It was a good day for blockbusters at the Academy Awards, as populist hits like Get Out, Dunkirk, and Logan all managed significant Oscar nominations. So why was Wonder Woman, a true summer phenomenon that made more money than any of those movies, unable to score a single Oscar nod? In a year where the industry’s treatment of women was the number-one issue at hand, shouldn’t this Patty Jenkins-directed breakthrough have done better?
Yes, and no. In my mind, Wonder Woman was absolutely deserving of a Best Picture nomination, but there were still a few significant things that held the film back. Here are three theories as to why one of the biggest superhero movies of all time went totally ignored by the Academy.
It wasn’t strong enough in below-the-line categories.
For a genre movie to have a strong chance at the top prize, it has to be able to score a ton of tech nods, as Mad Max: Fury Road did just a few years ago. Wonder Woman simply wasn’t distinctive enough in those key categories like Best Cinematography, Best Visual Effects, and Best Production Design, and Warner Bros. already had to support two other titanic competitors in Dunkirk and Blade Runner 2049. There are few paths to Best Picture if you can’t earn at least one other Oscar nomination, and there was no category this year where Wonder Woman was a sure bet to be included.
It didn’t receive the right awards-season push.
For films that come out early in the year, a second phase of concerted awards-season campaigning is key. Universal, for example, took out gigantic ads in Los Angeles touting Get Out as “the movie for the world we live in today,” and the push for director Jordan Peele as a serious auteur was tremendous. That recontextualization never quite came for Wonder Woman. It didn’t feel like Warner Bros. was trying to will a Best Director nomination into being in the same way Universal did with Peele and A24 did with Lady Bird’s Greta Gerwig, and while Patty Jenkins showed up to some awards-season events, there was never that hard sell to the industry about what it would mean to nominate her, or even a clear sense of what the movie’s awards-season narrative should be. Though Gal Gadot had no shot of making this year’s competitive Best Actress lineup — even Charlize Theron couldn’t penetrate that category for Mad Max: Fury Road — I can’t help but think that if Warner Bros. had pushed her more, lobbying to get Gadot on all of those Best Actress roundtables, it would have forced voters to take the film as a whole more seriously.

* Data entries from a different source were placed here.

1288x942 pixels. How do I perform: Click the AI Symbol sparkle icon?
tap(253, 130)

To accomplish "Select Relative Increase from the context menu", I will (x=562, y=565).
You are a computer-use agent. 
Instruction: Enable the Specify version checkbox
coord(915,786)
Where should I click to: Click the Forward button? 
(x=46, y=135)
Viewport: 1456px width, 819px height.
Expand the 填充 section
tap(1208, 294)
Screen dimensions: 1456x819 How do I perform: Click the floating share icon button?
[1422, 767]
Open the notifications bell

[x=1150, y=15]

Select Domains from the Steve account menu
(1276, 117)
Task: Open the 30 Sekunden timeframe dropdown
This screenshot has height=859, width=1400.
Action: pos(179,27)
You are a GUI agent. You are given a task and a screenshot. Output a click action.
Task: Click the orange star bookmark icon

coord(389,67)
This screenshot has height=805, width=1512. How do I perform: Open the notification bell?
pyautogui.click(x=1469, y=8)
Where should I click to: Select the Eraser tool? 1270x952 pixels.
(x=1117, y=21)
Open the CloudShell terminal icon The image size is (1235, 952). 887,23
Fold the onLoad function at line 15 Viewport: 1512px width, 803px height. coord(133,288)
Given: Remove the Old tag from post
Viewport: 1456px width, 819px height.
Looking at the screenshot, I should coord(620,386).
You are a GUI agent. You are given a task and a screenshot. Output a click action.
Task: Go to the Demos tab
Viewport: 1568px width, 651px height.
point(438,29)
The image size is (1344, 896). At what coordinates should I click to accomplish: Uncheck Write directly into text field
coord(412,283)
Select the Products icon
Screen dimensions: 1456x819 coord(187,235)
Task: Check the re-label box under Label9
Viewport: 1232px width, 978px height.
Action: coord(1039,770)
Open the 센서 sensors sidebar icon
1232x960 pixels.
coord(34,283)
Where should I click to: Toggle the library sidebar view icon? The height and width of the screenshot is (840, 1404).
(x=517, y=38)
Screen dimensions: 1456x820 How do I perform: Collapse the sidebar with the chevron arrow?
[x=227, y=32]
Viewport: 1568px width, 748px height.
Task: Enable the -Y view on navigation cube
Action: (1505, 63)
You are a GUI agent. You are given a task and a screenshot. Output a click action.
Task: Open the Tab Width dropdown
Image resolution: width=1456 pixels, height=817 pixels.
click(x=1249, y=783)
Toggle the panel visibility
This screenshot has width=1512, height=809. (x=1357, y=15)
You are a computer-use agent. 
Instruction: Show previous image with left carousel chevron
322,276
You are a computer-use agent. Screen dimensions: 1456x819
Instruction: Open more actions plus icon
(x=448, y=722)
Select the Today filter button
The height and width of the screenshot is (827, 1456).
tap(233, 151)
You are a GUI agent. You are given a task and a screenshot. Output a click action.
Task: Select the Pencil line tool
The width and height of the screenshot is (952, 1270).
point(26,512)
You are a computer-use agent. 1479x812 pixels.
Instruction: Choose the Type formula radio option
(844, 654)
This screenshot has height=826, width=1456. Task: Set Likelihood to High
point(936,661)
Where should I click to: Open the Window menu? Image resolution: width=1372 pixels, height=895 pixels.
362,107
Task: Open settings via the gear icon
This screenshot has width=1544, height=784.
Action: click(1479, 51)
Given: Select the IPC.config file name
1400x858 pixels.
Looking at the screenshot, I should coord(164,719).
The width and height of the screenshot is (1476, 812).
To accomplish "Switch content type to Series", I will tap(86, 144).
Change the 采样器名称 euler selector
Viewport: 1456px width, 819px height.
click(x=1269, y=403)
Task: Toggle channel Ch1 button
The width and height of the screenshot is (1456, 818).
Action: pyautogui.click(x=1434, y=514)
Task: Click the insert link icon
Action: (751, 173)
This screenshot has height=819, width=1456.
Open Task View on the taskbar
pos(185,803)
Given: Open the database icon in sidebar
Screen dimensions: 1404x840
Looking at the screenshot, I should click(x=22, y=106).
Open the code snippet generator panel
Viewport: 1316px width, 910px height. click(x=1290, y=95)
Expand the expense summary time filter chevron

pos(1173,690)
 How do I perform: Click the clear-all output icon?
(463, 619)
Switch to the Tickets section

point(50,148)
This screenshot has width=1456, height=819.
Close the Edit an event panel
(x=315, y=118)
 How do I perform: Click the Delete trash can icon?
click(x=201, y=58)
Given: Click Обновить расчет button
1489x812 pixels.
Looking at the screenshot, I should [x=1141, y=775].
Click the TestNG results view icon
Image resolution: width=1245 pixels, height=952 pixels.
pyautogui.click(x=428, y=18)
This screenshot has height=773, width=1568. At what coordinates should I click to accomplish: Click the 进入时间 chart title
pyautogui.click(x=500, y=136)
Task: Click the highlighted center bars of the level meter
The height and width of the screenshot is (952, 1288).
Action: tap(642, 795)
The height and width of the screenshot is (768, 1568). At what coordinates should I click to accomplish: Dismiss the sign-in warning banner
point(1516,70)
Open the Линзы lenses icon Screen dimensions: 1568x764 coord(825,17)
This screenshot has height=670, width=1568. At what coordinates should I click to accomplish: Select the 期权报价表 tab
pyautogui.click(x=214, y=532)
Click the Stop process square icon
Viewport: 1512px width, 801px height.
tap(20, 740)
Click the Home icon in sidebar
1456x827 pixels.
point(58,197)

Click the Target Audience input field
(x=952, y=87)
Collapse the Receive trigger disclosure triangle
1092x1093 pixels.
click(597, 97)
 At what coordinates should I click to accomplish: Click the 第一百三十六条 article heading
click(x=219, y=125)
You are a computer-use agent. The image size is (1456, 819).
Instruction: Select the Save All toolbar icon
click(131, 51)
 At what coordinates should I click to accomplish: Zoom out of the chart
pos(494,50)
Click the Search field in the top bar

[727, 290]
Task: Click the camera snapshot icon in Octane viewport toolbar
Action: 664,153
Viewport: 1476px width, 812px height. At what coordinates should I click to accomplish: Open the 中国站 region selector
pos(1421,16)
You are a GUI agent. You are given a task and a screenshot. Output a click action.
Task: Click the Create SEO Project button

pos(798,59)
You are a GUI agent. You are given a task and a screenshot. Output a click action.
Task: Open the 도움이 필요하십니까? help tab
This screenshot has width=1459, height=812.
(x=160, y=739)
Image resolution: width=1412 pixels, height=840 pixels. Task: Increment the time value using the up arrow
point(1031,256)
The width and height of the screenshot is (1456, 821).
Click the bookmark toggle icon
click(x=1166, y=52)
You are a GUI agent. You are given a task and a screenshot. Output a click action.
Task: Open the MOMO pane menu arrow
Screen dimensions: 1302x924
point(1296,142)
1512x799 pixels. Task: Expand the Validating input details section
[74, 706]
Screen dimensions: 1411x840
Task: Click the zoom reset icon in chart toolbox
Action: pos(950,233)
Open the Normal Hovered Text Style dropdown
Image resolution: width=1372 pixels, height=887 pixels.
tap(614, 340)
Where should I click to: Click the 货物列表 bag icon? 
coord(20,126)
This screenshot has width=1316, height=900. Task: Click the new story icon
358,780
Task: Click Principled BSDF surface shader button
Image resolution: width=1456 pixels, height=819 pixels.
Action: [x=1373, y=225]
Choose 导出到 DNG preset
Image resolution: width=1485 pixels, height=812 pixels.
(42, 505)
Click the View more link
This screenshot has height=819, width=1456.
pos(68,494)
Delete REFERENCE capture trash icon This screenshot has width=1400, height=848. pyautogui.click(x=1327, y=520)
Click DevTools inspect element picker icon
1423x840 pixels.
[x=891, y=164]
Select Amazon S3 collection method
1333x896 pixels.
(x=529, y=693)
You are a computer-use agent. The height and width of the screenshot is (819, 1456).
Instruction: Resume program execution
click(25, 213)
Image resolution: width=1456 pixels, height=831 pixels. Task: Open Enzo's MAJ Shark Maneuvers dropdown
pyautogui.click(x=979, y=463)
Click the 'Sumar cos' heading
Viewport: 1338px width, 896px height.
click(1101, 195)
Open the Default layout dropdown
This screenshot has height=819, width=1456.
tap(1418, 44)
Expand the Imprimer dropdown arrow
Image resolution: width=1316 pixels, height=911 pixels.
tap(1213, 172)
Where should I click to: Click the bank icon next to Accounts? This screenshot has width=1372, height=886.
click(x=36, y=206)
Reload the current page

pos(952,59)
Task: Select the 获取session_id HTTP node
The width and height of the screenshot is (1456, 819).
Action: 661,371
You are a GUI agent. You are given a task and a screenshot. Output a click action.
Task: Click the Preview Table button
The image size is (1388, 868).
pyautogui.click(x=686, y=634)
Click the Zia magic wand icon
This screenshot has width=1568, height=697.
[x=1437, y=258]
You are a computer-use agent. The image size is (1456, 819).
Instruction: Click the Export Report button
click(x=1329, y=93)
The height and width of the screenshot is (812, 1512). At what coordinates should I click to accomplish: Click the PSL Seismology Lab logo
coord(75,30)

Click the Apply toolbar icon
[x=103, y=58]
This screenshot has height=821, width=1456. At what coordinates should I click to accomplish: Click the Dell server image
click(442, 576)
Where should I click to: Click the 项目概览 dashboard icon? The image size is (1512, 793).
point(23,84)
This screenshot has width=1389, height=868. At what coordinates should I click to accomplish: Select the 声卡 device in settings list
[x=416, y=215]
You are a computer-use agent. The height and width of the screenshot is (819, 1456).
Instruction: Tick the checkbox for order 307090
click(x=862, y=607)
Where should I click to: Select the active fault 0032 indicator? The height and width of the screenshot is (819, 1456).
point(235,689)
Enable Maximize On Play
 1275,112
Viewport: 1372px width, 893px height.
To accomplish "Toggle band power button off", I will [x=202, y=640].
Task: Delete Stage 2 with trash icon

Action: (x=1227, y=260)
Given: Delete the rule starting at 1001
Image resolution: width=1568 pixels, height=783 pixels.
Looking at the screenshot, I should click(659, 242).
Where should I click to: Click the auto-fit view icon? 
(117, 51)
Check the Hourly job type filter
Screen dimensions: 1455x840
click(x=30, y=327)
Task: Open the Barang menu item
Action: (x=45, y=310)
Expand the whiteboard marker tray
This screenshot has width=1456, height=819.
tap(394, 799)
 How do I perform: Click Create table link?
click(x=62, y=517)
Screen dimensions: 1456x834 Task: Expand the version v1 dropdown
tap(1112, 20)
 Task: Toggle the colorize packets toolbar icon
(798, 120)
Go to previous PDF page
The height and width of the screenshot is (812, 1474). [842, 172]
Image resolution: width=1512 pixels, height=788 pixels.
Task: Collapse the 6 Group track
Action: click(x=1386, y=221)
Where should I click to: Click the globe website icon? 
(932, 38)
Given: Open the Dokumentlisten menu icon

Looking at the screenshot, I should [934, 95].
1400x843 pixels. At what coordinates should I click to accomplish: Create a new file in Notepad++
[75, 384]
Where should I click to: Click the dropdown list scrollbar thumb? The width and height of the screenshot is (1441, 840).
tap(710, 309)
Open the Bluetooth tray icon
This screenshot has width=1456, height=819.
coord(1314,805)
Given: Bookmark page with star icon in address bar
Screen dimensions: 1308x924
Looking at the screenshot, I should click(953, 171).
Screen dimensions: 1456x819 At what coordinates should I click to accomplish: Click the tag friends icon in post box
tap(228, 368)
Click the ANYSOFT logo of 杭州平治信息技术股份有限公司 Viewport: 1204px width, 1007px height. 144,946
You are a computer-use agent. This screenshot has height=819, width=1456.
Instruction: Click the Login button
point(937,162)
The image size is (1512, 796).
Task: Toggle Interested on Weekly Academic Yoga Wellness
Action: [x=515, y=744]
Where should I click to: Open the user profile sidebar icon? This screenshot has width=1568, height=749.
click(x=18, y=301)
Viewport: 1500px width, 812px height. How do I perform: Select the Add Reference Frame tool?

It had to deal with Justice League.
Surely, some of Wonder Woman’s momentum was sapped when Gadot had to reprise her character just a few months after its triumphant summer run for an underperforming, ugly pile of slush called Justice League. The film drained her character of vivacity and did Wonder Woman’s awards campaign no favors, since Gadot had to do an extensive press tour for it — her Justice League co-stars Ben Affleck and Henry Cavill shouldered far less of the press than they normally would — and wasn’t as available to schmooze at awards-season functions. Let’s hope things go better for Wonder Woman 2: This time, Warner Bros. can bake its awards campaign into the theatrical release, since the sequel will come out in November 2019, right in the middle of that year’s awards season.